A physical or diagrammatic model will help here:

diagram.
“You could use trebling and thirding to work out how long the rice would last for 6 people based on the information for 2 people, and then you could halve and double that to work out how long it would last for 3 people.”
The students will need to accept closeness in estimating the length of time needed for 5, 7, and 20 people because these calculations must approximate whole numbers of days.
These problems can be used to evaluate whether the students have generalised sufficiently to be able to apply the inverse proportional adjustment strategy even when the numbers are not easy multiples and factors. In fact, most students will tend to think additively, for example:
People 4      6       8
Days   24   16     12
Support the students’ thinking if necessary by asking:
Are there any numbers of people on the table that you can double and halve or treble and third to make 5 or 7?
So you can’t double and halve or treble and third for these ones, but could you find another relationship you could use, such as x 4 and ÷ 4, or x 5 and ÷ 5, or use fractions?
“I could use ‘the rice lasts 1 person for 96 days’ and x 5 and ÷ 5 to work out for 5 people and x 7 and ÷ 7 to work out for 7 people. So 96 ÷ 5 = 19.2 days for 5 people, and 96 ÷ 7 = 13.7 days for 7 people.”
“I could use ‘the rice lasts 4 people for 24 days’ and x 5 and ÷ 5 to work out how long it lasts for 20 people because I know 4 x 5 = 20, so 24 ÷ 5 = 4.8 or 4 days.”
Again, the use of diagrams will be very important.
For question 3, support the students’ thinking if necessary by asking increasingly focused questions, such as:
You know that 1 person takes 96 days to eat the rice.
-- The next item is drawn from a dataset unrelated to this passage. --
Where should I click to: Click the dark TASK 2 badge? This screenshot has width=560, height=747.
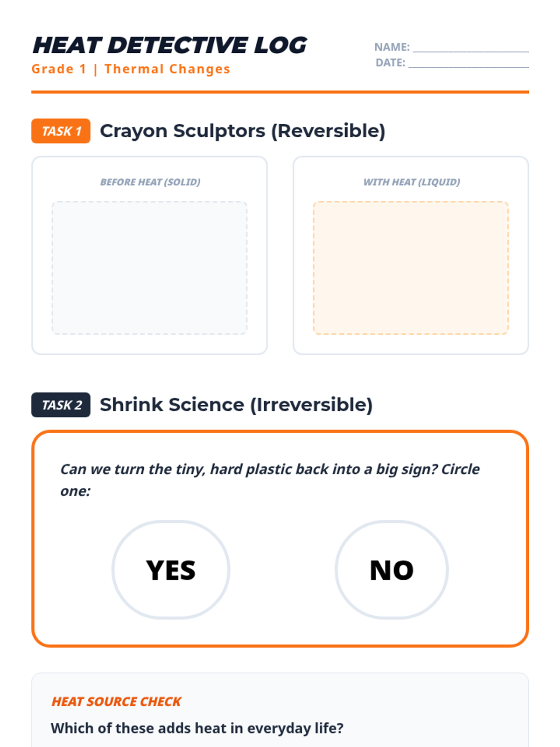pyautogui.click(x=61, y=405)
How could knowing that help you?
What fraction of the sack of rice would that 1 person have eaten after 1 day? (1 ninety-sixth, )
How many ninety-sixths are there in a whole sack of rice?
How could knowing that help you?
If lots of people ate each of the rice on the same day, how many people could you feed out of the sack?
Encourage reflective discussion by asking, in a think-pair-share situation:
Does 42 x 67 = 42 x 29 x 67 ÷ 29? Explain your answer. (Yes, it does. Multiplying and dividing by the same number balances out, so 42 x 67 is unchanged.)

Extension

You could get the students to brainstorm examples of direct and inversely proportional relationships, for example, a person’s mass on a see-saw to the distance from the fulcrum or the number of apples in a kilogram versus the mass of each apple.
 

Answers to Activity

1. a. 12 days. (There are now double the people, so the sack of rice will last half as long.  24 ÷ 2 = 12)
b. 48 days. (There are now half the original number of people to feed, so the sack will last twice as long. 24 x 2 = 48)
c. 96 days. (You could double the amount of time it will last 2 people: 2 people for 48 days, 1 person for 96 days. Or you could notice that the sack will last 4 times longer for 1 person than for 4 people. 24 x 4 = 96)
2. a.–b.

table.
Methods will vary. One strategy is to work from the facts you know and adjust the
numbers proportionally. For example, if you know that the sack will last 2 people
48 days, you could multiply the number of people by 3 and divide the number of days by 3 to work out that it would last 6 people for 16 days (2 x 3 = 6, 48 ÷ 3 = 16). Once you know that the sack feeds 6 people for 16 days, you could halve and double to work out that it would last 3 people for 32 days (6 ÷ 2 = 3, 16 x 2 = 32).
Working out how many days the sack will last for 5 and 7 people is harder because 5 and 7 don’t relate easily to any of the facts you already know. You could work from knowing that the rice will last 1 person for 96 days and multiply by 5 and divide by 5 to work out how long it would last for 5 people: 1 x 5 = 5, 96 ÷ 5 = 19.2, which is 19 whole days, with a bit left over. Then multiply by 7 and divide by 7 to work out how long it would last for 7 people:
1 x 7 = 7, 96 ÷ 7 = 13.714285 (using a calculator), so the rice would last 7 people
for 13 whole days, and there would be some left over, but not quite enough for the
14th day.
c. 4.8 days. Methods will vary. If you worked from knowing that the rice will last 1 person for 96 days, you could multiply by 20 and divide by 20 to work out how long it would last 20 people. 1 x 20 = 20, 96 ÷ 20 = 4.8, so it would last 4 whole days,
and there would be some left over but not quite enough for the 5th day. You could
also work from knowing that it will last 4 people for 24 days and multiply by 5 and
divide by 5 to work out how long it would last for 20 people. 4 x 5 = 20, 24 ÷ 5 = 4.8, that is, 4 whole days with some left over.
3. About 96 people. (If the sack lasts 1 person for 96 days, this means that each day they eat 1 ninety-sixth [1/96] of the sack. To use a whole sack in 1 day, 96 people would need to eat 96 ninety-sixths [96/96 ] in 1 day.)
4. a.–b. Problems will vary.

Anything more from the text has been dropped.